Philosopher Dennis Bonnay on logical pluralism, the liar’s paradox, and reflective equilibrium
What are the two main understandings of the philosophy of logic? How to justify logical rules? What puts a lot of pressure on logical concepts? These and other questions are answered by Assistant Professor in the Department of Philosophy, Paris Ouest University, Dennis Bonnay.
Logic is a theory that studies inferences and reasoning, that is, how we make conclusions from premises. But is it not a theory about how we do it in practice, which would be psychology, but it is a normative theory which aims at explaining how we should make inferences. And so the main and the basic aim of logicians is to tell the difference between what the correct and an incorrect reasoning is.
If A and B are true, then it would mean by definition of conjunction that A is true on the one hand, and B is true on the other hand, so that I can infer that A is true. And that would be a justification of that inference. But the problem is that when I gave you this justification I just used this very rule. Why? Because when I say that A is true and B is true then, in particular, A is true. But this is the exact form of reasoning that we are interested in justifying.

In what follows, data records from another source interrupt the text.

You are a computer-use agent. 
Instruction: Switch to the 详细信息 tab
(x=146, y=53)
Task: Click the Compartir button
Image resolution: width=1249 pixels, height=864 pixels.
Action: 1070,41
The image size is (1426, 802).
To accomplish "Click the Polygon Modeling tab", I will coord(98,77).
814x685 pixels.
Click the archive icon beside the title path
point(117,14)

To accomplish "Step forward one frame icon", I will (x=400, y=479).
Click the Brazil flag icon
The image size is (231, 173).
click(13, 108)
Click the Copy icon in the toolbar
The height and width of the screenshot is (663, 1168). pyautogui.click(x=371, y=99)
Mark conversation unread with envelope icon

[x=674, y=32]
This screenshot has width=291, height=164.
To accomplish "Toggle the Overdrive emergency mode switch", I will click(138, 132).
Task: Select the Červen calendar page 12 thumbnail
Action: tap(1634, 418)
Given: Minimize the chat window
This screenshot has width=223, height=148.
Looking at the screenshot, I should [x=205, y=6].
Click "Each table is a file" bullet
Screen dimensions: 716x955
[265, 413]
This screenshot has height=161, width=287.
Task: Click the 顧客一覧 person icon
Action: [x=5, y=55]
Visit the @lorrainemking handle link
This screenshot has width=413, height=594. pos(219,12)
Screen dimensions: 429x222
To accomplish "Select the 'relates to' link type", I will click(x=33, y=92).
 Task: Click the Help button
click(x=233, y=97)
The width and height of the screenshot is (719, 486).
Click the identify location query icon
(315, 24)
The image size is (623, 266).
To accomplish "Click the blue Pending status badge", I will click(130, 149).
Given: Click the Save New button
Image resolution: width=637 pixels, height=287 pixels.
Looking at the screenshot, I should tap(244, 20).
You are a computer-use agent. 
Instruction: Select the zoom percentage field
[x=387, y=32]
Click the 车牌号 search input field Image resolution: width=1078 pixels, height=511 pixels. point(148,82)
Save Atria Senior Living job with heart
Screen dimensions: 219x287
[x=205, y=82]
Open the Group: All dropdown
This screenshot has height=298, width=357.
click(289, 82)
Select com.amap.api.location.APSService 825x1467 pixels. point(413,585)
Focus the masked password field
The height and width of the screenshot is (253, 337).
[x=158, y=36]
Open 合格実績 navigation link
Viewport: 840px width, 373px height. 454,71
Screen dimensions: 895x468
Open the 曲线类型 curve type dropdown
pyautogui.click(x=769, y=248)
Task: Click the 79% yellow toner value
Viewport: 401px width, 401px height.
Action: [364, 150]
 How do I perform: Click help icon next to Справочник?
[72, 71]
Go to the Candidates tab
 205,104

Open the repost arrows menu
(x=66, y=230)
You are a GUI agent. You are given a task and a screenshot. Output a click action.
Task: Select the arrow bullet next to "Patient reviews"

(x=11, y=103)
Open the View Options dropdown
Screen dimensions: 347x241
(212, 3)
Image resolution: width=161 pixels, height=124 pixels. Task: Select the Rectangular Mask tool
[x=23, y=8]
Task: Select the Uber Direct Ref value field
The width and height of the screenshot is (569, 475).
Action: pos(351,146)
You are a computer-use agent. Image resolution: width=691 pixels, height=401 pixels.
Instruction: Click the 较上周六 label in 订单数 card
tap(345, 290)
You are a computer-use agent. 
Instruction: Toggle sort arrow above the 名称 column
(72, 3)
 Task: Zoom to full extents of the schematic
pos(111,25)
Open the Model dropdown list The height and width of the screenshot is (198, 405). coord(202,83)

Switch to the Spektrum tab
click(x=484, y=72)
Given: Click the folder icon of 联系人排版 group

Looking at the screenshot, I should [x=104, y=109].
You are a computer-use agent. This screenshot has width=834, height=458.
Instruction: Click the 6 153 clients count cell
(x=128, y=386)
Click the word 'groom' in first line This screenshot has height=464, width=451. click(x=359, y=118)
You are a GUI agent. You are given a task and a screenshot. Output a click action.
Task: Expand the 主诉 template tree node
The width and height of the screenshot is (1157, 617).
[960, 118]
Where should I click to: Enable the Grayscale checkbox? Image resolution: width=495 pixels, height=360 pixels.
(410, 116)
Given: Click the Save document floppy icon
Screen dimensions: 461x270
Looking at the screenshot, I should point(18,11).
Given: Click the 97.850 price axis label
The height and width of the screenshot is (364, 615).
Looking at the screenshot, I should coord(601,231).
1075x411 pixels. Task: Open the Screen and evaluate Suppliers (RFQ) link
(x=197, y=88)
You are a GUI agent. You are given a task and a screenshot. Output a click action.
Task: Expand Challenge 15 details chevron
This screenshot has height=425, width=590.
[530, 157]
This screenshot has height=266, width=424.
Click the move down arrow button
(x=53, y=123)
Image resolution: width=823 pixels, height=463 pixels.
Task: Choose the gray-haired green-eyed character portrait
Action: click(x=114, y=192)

You cannot give an absolute justification, you are going to take practice as given and you are going to try to account for that practice, for the way that we use reasoning. But you will also have people who are more stubborn and do aim at providing an absolute justification which would be not secular. We do this by saying that somehow the rules of logic do not have to be justified by what the logical concept means, so we should take for granted the example I just gave of that from A and B you can infer A it’s constitutive of what conjuction means, so you do not have to justify it independently, it is justified because it’s constitutes what the meaning of N is.